Stir pumpkin puree, lemon zest, salt, black pepper, garlic powder, paprika, nutmeg and hot sauce into the sauce until combined. Lightly mix in lobster tail meat, green peas, and cooked pasta shells until heated through, about five minutes.
Pour pasta mixture into prepared casserole dish and top with panko crumbs and Parmesan cheese. Drizzle 2 tablespoons of melted margarine over the casserole.
Bake in the preheated oven until topping is brown and crisp, about 40 minutes.
Cajun Shrimp Casserole
Cajun shrimp is always delicious. But baked into a casserole? Even better!
- 2 pounds large unpeeled fresh shrimp
- 1/4 cup butter
- 1 small red onion, chopped
- 1/2 cup chopped red bell pepper
- 1/2 cup chopped yellow bell pepper
- 1/2 cup chopped green bell pepper
- 4 garlic cloves, minced
- 2 cups fresh or frozen sliced okra
- 1 tablespoon lemon juice
- 1 1/2 teaspoons salt
- 1/2 cup dry white wine
- 1/2 teaspoon cayenne pepper
- 1 can cream of shrimp soup or cream of mushroom soup
- 1 tablespoon soy sauce
- 3 cups cooked long-grain rice
- 1/4 cup grated parmesan cheese
Peel the shrimp, and melt butter in large skillet over medium-high heat. Add onion and peppers and sauté seven minutes or until tender. Add garlic and sauté for one minute.
Stir in okra, lemon juice and salt; sauté five minutes. Add shrimp and cook three minutes or until shrimp turn pink. Stir in soup, wine, soy sauce and cayenne until blended.
Pour into a lightly greased 11 x 7 baking dish. Sprinkle evenly with parmesan cheese.
Bake at 350 degrees for 15 to 20 minutes or until casserole is bubbly and cheese is lightly browned. Garnish, if desired, with quartered lemon slices and parsley sprigs.
Caramel-Pecan-Pumpkin Bread Puddings
Most people think of casseroles in terms of dinner dishes, but they can be made for dessert, too!
For the bread puddings:
- 4 large eggs
- 1 1/2 cups milk
- 1 cup granulated sugar
- 1/2 teaspoon salt
- 1/2 teaspoon vanilla extract
- 1 (12 oz.) French bread loaf, cut into 1-inch pieces (about 10 cups)
- 2 (15 oz.) cans pumpkin
- 1 cup half-and-half
- 1 teaspoon ground cinnamon
- 1/2 teaspoon ground nutmeg
Whisk together eggs, mashed pumpkin, milk, half-and-half, sugar, cinnamon, salt, nutmeg and vanilla in a large bowl until well blended. Add bread pieces, stirring to thoroughly coat.
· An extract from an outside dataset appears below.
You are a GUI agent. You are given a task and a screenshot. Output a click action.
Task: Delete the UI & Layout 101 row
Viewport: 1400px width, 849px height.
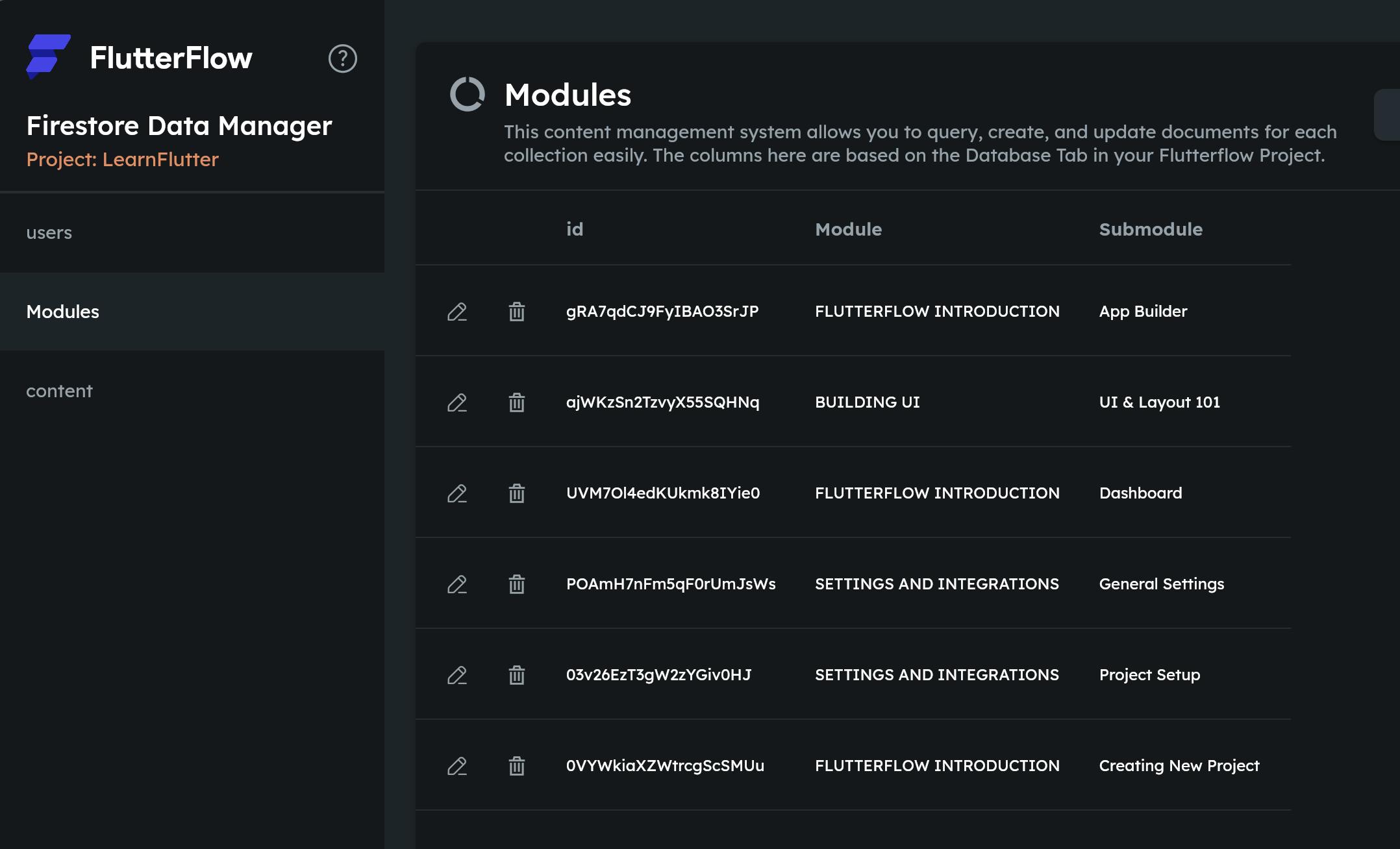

Cover with plastic wrap and chill in refrigerator for eight to 24 hours.
Preheat oven to 350 degrees. Spoon bread mixture into 11 (6-oz.) lightly greased ramekins (ramekins will be completely full and mixture will mound slightly). Place on an aluminum foil-lined pan and bake at for 50 minutes, shielding with foil after 30 minutes.
During last 15 minutes of baking bread puddings, prepare caramel-pecan sauce:
- 1 cup pecans, chopped
- 1/2 cup butter
- 1 teaspoon vanilla extract
- 1 cup firmly packed light brown sugar
- 1 tablespoon light corn syrup
Heat pecans in a medium skillet over medium-low heat, stirring often, for three to five minutes or until lightly toasted and fragrant. Cook brown sugar, butter and corn syrup in a small saucepan over medium heat, stirring occasionally, three to four minutes or until sugar is dissolved. Remove from heat and stir in vanilla and pecans.
Remove bread puddings from oven and drizzle with caramel-pecan sauce. Bake five minutes or until sauce is thoroughly heated and begins to bubble.
Or you can try this twist and use one dish instead of ramekins:
Prepare recipe as directed in step 1. Spoon chilled bread mixture into a lightly greased 13 x 9 baking dish and cover with aluminum foil. Bake at 350 degrees for 35 minutes.
Uncover and bake 15 minutes. Proceed with recipe as directed for caramel-pecan sauce.